(Extracted records)
= = = =
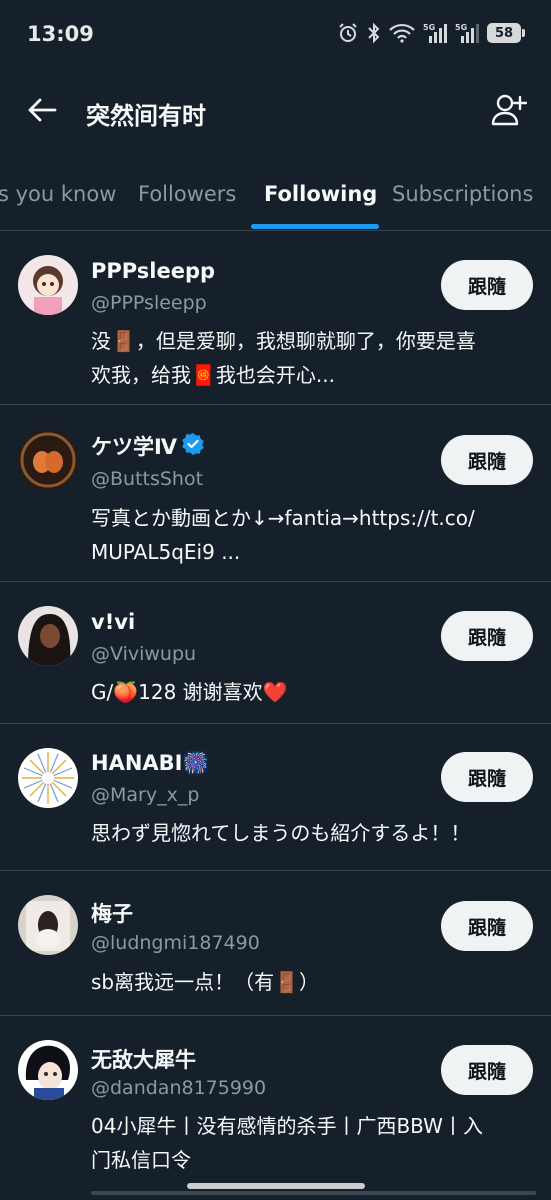 This screenshot has height=1200, width=551. I want to click on bio-line: G/🍑128 谢谢喜欢❤️, so click(190, 692).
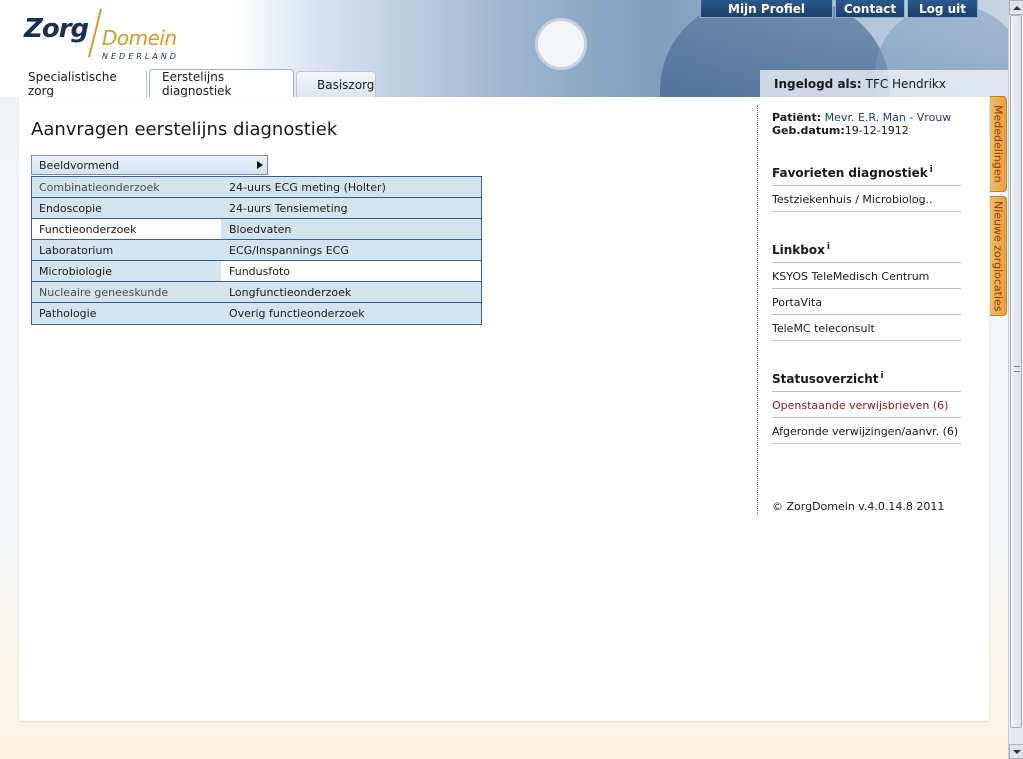 The width and height of the screenshot is (1023, 759). What do you see at coordinates (222, 83) in the screenshot?
I see `tab-eerstelijns-diagnostiek: Eerstelijns diagnostiek` at bounding box center [222, 83].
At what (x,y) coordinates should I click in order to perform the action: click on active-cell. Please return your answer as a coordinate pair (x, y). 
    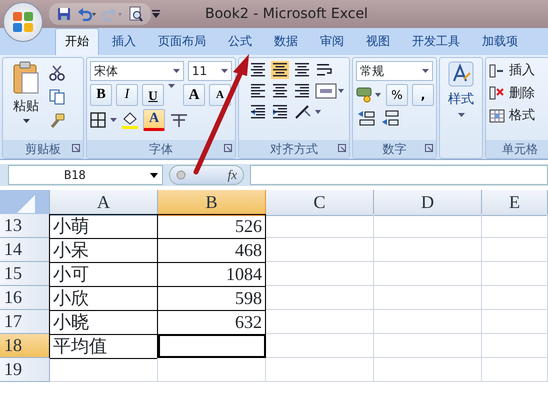
    Looking at the image, I should click on (212, 346).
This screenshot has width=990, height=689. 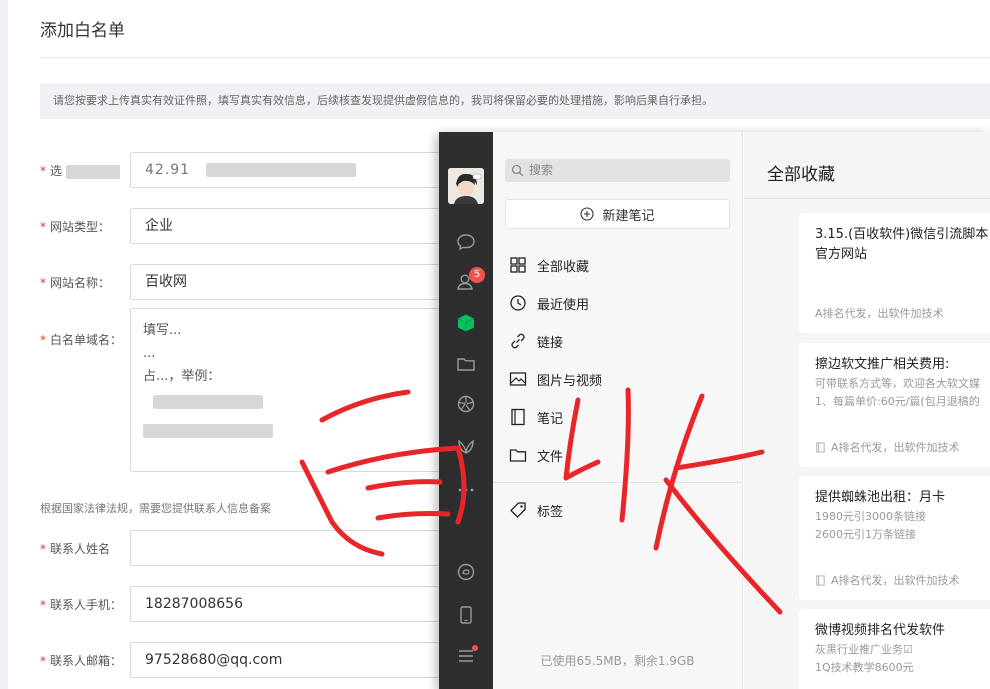 What do you see at coordinates (898, 402) in the screenshot?
I see `card-line: 1、每篇单价:60元/篇(包月退稿的` at bounding box center [898, 402].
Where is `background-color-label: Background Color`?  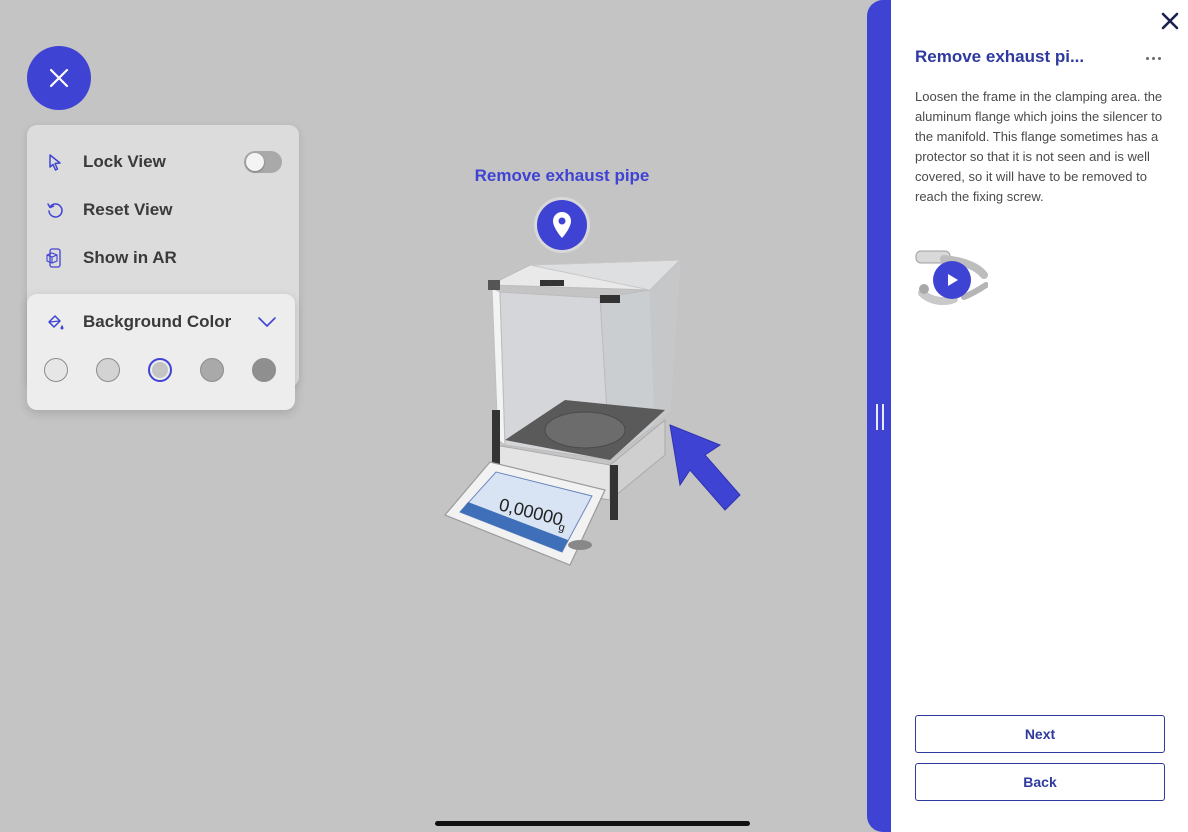 background-color-label: Background Color is located at coordinates (158, 322).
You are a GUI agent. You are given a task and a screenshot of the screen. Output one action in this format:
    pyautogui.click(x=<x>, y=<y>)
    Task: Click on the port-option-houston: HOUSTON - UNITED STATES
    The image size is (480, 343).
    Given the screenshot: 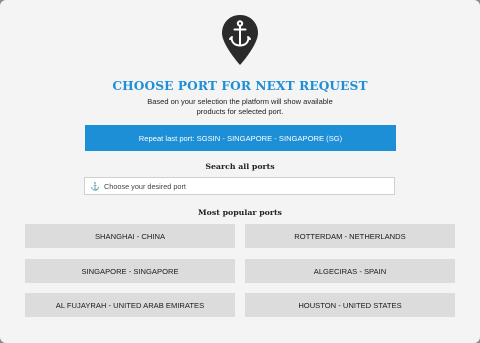 What is the action you would take?
    pyautogui.click(x=350, y=305)
    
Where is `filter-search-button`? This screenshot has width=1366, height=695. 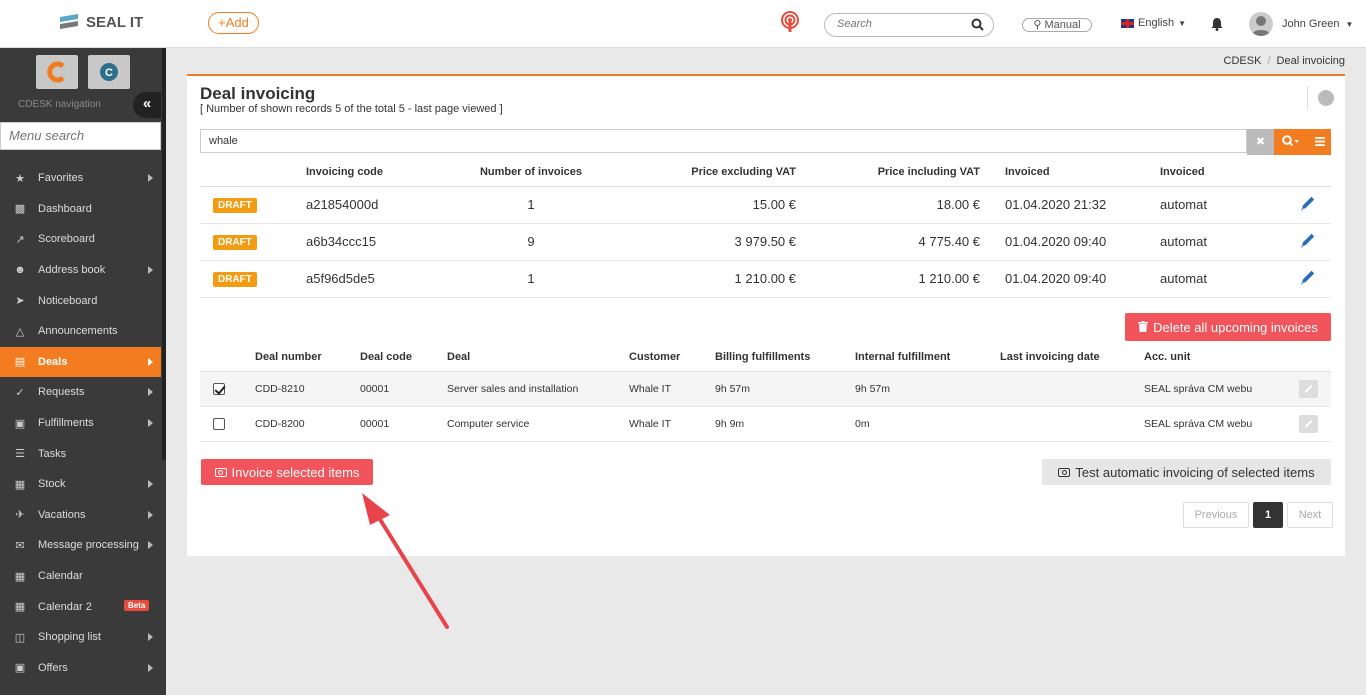 filter-search-button is located at coordinates (1291, 142).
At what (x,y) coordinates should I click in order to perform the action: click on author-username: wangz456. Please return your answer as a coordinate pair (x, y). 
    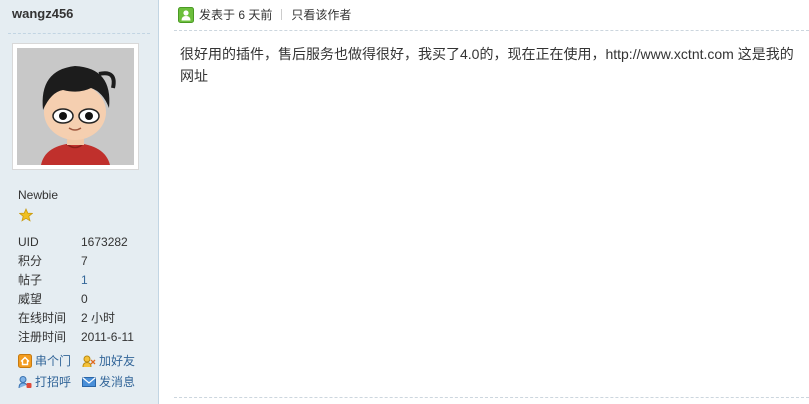
    Looking at the image, I should click on (42, 14).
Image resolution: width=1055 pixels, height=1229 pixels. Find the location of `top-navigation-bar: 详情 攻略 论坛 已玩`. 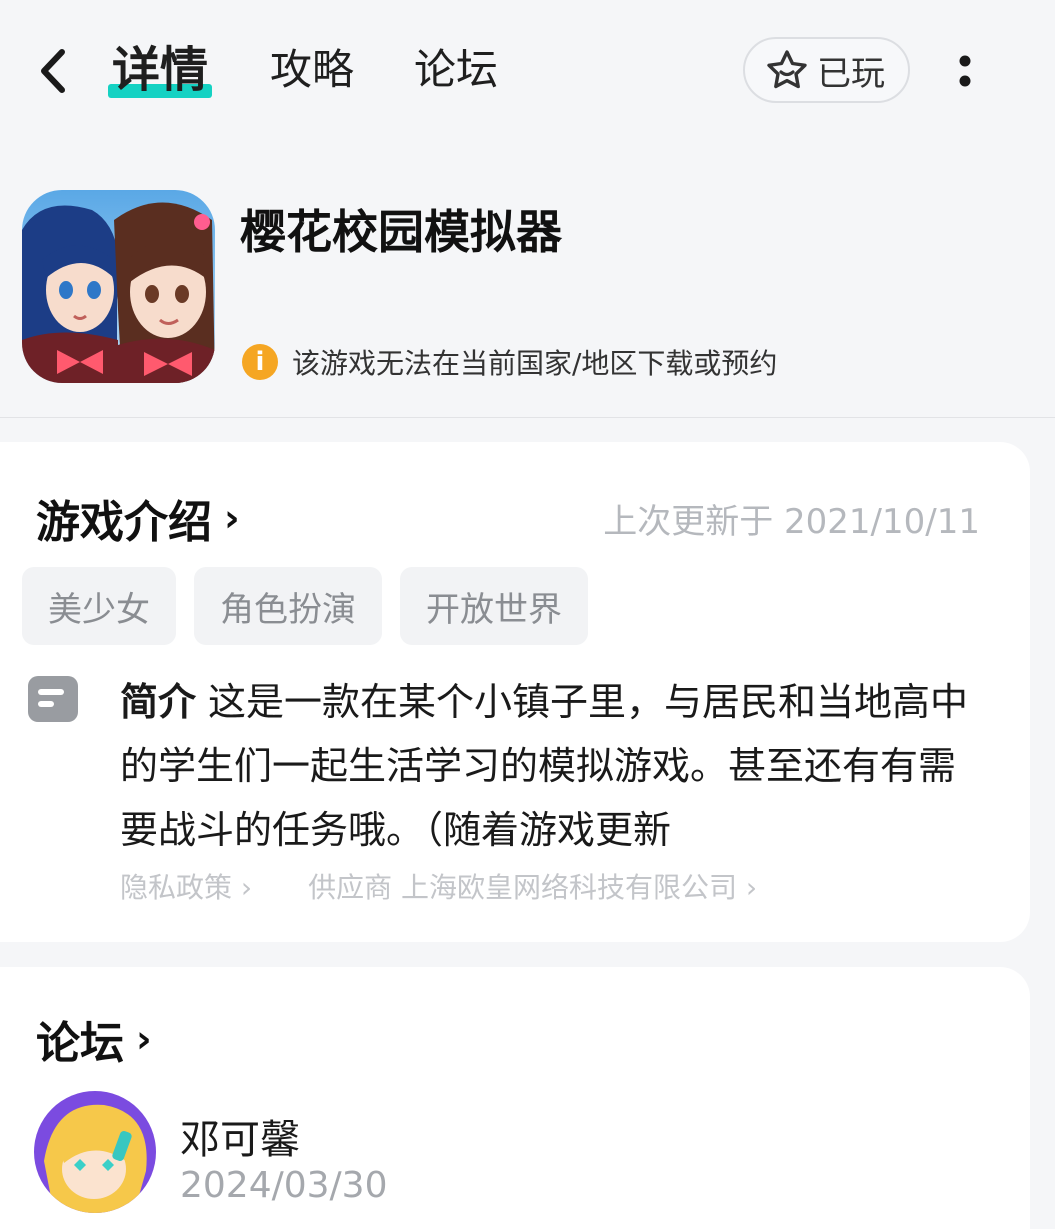

top-navigation-bar: 详情 攻略 论坛 已玩 is located at coordinates (528, 70).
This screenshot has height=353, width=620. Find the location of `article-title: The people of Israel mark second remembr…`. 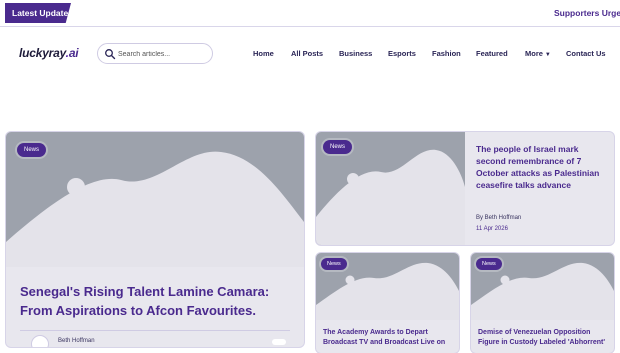

article-title: The people of Israel mark second remembr… is located at coordinates (541, 167).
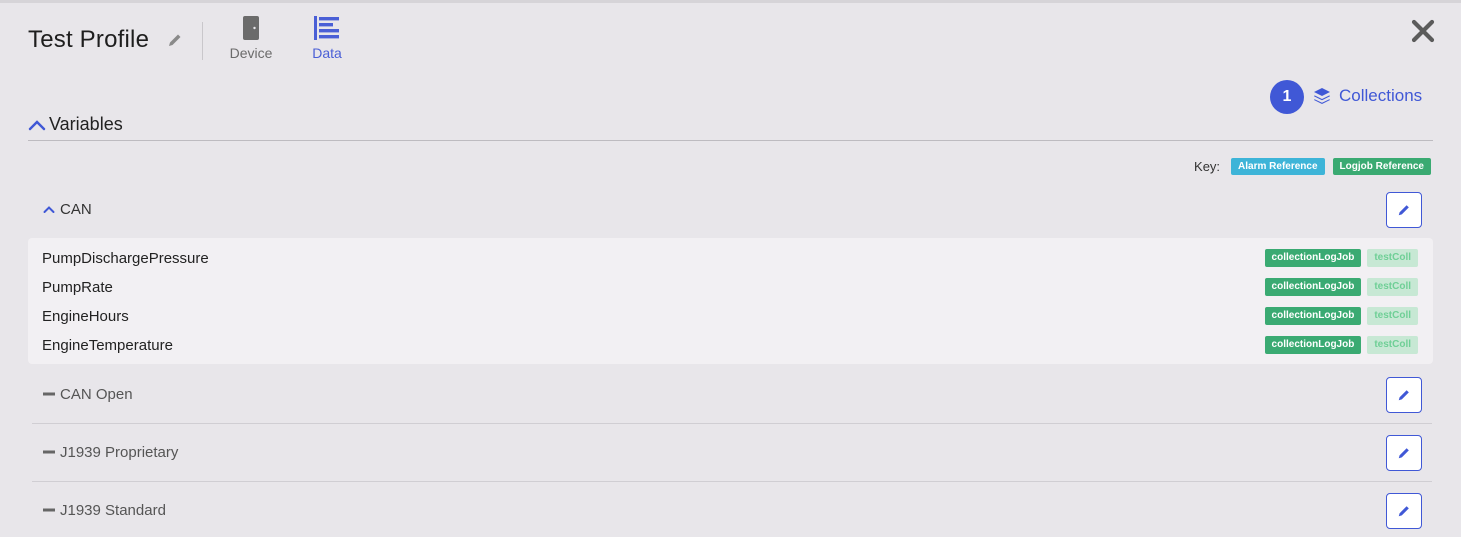 This screenshot has width=1461, height=537. Describe the element at coordinates (1278, 166) in the screenshot. I see `alarm-reference-badge: Alarm Reference` at that location.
= = = =
### PROMPT
Please tally the lines in the items above that contain the word "order" and reply with only the number.

### RESPONSE BOX
2